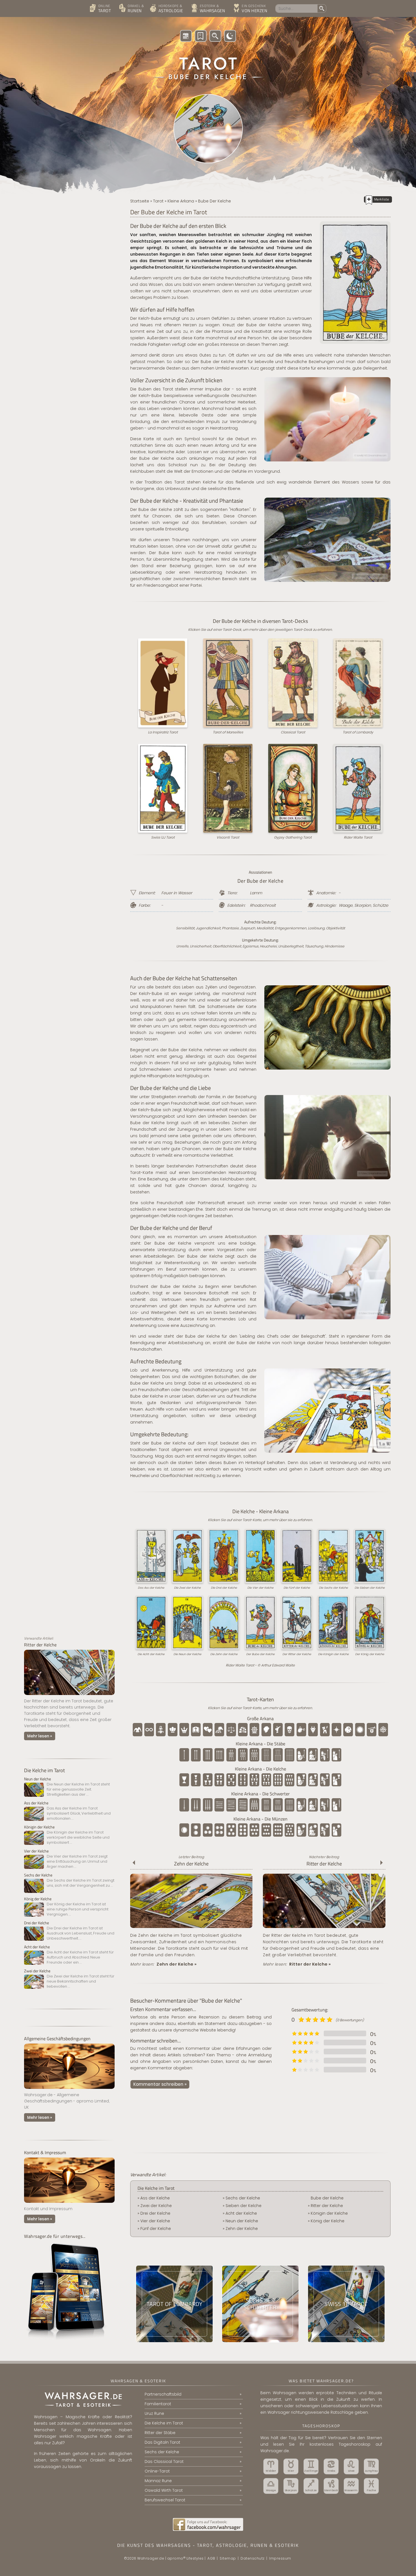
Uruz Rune (154, 2413)
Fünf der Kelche (155, 2228)
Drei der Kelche (155, 2213)
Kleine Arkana (181, 201)
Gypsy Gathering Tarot (293, 837)
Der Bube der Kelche (260, 1654)
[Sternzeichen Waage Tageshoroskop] (270, 2486)
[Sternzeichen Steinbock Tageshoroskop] (331, 2486)
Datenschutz (253, 2558)
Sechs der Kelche (243, 2198)
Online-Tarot (157, 2471)
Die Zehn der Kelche (223, 1654)
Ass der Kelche (155, 2198)
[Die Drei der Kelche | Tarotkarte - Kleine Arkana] (69, 1931)
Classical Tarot (293, 732)
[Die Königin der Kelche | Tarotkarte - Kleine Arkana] (69, 1835)
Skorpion (362, 905)
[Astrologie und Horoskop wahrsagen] (168, 9)
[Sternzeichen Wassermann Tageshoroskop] (351, 2486)
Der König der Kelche (369, 1654)
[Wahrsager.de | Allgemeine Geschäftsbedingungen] (69, 2090)
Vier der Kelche (155, 2221)
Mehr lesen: (163, 1964)
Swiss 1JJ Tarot (163, 837)
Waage (346, 905)
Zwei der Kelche (156, 2205)
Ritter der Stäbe (160, 2432)
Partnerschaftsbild (163, 2394)
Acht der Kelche (241, 2213)
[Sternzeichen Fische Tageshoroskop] (371, 2486)
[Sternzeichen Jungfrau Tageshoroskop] (371, 2466)
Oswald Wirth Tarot (164, 2490)
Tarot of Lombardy (358, 732)
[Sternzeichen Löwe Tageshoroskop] (351, 2466)
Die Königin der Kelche (333, 1654)
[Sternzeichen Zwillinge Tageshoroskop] (311, 2466)
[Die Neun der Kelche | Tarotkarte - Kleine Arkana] (69, 1787)
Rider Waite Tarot (358, 837)
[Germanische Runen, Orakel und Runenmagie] (132, 9)
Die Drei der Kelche (224, 1588)
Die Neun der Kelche (187, 1654)
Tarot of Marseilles (228, 732)
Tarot (158, 201)
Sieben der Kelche (243, 2205)
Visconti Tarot (227, 837)
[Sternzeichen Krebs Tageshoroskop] (331, 2466)
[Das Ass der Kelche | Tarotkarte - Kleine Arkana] (69, 1811)
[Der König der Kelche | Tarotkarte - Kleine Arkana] (69, 1907)
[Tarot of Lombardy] (174, 2304)
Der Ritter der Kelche (296, 1654)
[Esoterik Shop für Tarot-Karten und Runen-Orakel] (252, 9)
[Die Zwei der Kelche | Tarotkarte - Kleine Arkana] (69, 1979)
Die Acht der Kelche (151, 1654)
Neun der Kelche (242, 2221)
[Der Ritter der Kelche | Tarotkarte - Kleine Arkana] (69, 1696)
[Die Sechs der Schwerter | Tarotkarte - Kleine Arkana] (260, 2304)
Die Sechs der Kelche (333, 1588)
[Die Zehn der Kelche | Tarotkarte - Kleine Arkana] (191, 1928)
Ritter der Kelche (324, 1864)
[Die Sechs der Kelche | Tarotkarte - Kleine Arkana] (69, 1883)
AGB (211, 2558)
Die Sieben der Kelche (370, 1588)
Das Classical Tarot (164, 2461)
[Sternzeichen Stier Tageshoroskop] (291, 2466)
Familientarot (158, 2404)
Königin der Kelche (329, 2213)
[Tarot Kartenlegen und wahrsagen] (102, 9)
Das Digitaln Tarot (162, 2442)
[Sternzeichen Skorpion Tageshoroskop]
● ● ● ● ● ● ●
WHAT THE TASK ASKS> Only the lines from the beginning of the records up to and including the line with "Der König der Kelche (369, 1654)" should appear, exactly as they are, and no pictures.

YOUR RESPONSE>
Uruz Rune (154, 2413)
Fünf der Kelche (155, 2228)
Drei der Kelche (155, 2213)
Kleine Arkana (181, 201)
Gypsy Gathering Tarot (293, 837)
Der Bube der Kelche (260, 1654)
[Sternzeichen Waage Tageshoroskop] (270, 2486)
[Sternzeichen Steinbock Tageshoroskop] (331, 2486)
Datenschutz (253, 2558)
Sechs der Kelche (243, 2198)
Online-Tarot (157, 2471)
Die Zehn der Kelche (223, 1654)
Ass der Kelche (155, 2198)
[Die Drei der Kelche | Tarotkarte - Kleine Arkana] (69, 1931)
Classical Tarot (293, 732)
[Die Königin der Kelche | Tarotkarte - Kleine Arkana] (69, 1835)
Skorpion (362, 905)
[Astrologie und Horoskop wahrsagen] (168, 9)
[Sternzeichen Wassermann Tageshoroskop] (351, 2486)
Der König der Kelche (369, 1654)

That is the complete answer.